The data set page indicates that a unit of -1 means “Land” and 0 means no data:

To us, both mean “present” …


Created: 2013-10-07 13:38:45.999
Updated: 2013-10-07 13:38:45.999
This issue, for now, probably needs fixing on the data publisher side (filter absence records from the published data):

Our current index is not able to interpret absence-data, i.e. records that state that something was _not_ found in a specific place. We have been discussing that for a while, but for the time being, a published record to us means "occurrence", ergo "presence", not "absence". Their metadata explains that empty field=no data and -1=land, but there is no way for us currently to interpret that, and neither will other digesters of the DiGIR-wrapped dataset. For that reason, such records should be filtered at source, so that the wrapper does not transmit them. Otherwise, they all appear on maps like in the given example.
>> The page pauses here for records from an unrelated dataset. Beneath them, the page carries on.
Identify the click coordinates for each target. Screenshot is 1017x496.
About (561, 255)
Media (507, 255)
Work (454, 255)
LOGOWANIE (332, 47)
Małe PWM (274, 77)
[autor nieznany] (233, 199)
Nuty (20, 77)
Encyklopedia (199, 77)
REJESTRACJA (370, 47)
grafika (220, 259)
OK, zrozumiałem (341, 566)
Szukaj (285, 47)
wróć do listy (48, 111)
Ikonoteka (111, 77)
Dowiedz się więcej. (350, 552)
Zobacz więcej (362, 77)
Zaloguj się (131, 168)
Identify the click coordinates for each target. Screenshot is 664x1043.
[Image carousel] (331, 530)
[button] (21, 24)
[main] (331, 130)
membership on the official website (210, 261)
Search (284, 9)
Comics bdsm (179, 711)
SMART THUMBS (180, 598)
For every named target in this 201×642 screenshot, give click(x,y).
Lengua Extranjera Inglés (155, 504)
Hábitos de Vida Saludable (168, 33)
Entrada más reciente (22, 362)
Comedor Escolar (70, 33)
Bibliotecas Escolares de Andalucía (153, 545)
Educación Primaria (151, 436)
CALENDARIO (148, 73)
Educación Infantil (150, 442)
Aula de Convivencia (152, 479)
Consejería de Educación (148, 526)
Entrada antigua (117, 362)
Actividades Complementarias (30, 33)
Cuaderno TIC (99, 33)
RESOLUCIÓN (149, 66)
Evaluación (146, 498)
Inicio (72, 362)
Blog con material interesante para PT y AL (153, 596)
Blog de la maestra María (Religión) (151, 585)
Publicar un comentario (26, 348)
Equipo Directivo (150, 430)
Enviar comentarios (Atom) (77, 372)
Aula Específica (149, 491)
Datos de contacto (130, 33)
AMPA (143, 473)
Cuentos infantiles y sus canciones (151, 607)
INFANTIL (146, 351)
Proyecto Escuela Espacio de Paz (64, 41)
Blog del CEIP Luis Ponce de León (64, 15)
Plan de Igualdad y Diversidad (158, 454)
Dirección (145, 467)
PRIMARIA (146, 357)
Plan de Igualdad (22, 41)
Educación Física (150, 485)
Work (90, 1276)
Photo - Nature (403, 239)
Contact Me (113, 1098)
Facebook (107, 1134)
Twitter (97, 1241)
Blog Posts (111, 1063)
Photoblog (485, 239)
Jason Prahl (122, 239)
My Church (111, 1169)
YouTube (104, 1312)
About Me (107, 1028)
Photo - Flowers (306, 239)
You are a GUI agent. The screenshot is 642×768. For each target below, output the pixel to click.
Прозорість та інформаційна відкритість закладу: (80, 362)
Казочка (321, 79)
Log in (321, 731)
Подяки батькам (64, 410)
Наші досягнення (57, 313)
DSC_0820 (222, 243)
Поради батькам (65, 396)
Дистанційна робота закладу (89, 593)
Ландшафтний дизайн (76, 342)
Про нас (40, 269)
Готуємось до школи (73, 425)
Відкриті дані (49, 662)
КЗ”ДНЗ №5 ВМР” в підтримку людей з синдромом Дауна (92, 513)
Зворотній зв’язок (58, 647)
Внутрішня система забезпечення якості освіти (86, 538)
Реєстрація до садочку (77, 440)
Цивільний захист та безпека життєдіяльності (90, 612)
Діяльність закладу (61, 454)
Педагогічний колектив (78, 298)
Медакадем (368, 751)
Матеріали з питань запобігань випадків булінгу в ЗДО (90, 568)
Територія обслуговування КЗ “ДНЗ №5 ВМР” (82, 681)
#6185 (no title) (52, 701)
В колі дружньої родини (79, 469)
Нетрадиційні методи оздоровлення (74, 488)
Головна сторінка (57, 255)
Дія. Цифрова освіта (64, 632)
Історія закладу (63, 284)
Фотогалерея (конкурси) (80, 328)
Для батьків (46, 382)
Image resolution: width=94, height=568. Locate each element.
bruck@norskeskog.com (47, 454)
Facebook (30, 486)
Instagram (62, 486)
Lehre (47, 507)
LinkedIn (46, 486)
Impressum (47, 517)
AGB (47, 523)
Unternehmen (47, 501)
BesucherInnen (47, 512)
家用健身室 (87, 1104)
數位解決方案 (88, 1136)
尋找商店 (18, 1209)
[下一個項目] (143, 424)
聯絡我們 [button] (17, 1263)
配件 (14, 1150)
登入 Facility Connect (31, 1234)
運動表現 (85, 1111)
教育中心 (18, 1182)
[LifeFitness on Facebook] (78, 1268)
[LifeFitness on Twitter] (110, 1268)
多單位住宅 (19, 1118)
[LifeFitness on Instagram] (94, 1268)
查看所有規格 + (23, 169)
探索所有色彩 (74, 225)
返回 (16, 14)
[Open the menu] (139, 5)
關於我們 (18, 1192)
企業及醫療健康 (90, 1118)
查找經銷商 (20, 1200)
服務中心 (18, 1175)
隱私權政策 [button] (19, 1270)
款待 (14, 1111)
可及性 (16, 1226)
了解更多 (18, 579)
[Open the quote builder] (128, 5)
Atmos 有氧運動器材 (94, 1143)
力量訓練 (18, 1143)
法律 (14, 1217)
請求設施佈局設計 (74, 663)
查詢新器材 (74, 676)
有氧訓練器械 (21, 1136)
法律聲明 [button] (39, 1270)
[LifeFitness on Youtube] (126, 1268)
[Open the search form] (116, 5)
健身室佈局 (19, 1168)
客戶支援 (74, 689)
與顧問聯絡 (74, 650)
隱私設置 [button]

Comment: The PANGAEA contacts have been notified about this issue. They have also been asked to review their other resources for similar patterns.
Created: 2013-10-11 12:01:45.268
Updated: 2013-10-11 12:01:45.268

Created: 2013-10-28 14:41:19.593
Updated: 2013-10-28 15:02:32.189
The contact communicated that data sets served to GBIF are filtered down to the occurences data. Actually, the content that reaches GBIF is something between data and metadata - in their view. A great part of the overall context is lost including the reference to the original source of the data when compiled data are downloaded from GBIF.

He further specified, that in a scientific sense the information that a species has not been observed in a specific temporal or geographical range has also value, in particular when a range of species were investigated.
He thinks that to improve the GBIF services, things need change on both sides - GBIF and data providers.